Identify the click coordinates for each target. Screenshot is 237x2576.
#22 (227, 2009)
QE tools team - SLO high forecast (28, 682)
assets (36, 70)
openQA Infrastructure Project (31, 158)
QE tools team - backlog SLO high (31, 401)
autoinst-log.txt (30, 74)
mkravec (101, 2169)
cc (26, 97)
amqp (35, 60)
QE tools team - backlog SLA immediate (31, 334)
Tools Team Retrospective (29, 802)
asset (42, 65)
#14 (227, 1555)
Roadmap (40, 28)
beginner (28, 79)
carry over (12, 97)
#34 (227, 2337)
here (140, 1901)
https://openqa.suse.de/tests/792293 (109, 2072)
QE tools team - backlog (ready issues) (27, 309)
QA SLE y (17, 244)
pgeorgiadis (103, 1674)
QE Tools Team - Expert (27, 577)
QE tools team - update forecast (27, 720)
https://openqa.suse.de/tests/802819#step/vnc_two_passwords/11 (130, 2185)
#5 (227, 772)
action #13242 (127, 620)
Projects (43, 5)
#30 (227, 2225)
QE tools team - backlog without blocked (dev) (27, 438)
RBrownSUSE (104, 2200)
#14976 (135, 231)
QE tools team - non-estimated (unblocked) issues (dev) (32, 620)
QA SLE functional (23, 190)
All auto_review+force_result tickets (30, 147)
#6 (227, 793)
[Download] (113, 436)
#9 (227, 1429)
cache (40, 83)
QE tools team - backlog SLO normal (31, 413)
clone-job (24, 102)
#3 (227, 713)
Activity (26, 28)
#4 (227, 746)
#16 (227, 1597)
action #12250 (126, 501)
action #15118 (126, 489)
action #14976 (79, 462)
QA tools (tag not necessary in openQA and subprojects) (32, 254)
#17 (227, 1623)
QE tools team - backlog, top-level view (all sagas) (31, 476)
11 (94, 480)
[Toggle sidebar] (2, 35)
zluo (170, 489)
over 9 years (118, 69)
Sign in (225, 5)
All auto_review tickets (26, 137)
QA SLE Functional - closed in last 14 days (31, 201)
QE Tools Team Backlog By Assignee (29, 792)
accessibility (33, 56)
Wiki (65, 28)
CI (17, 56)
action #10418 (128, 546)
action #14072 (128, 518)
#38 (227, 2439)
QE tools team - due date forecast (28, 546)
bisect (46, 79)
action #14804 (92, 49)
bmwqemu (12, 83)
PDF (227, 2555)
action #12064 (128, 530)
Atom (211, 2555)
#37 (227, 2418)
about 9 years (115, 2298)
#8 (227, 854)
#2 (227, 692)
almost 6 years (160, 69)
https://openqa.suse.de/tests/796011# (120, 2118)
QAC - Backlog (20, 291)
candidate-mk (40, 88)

...

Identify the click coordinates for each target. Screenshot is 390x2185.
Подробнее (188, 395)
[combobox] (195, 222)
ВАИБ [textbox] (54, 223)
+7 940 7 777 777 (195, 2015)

▶ _To do_:
Take every line above that includes the string "coordinates" and return it.

▶ _Written reply_:
Identify the click coordinates for each target. Screenshot is 237x2576.
Identify the click coordinates for each target. Screenshot is 390x2185.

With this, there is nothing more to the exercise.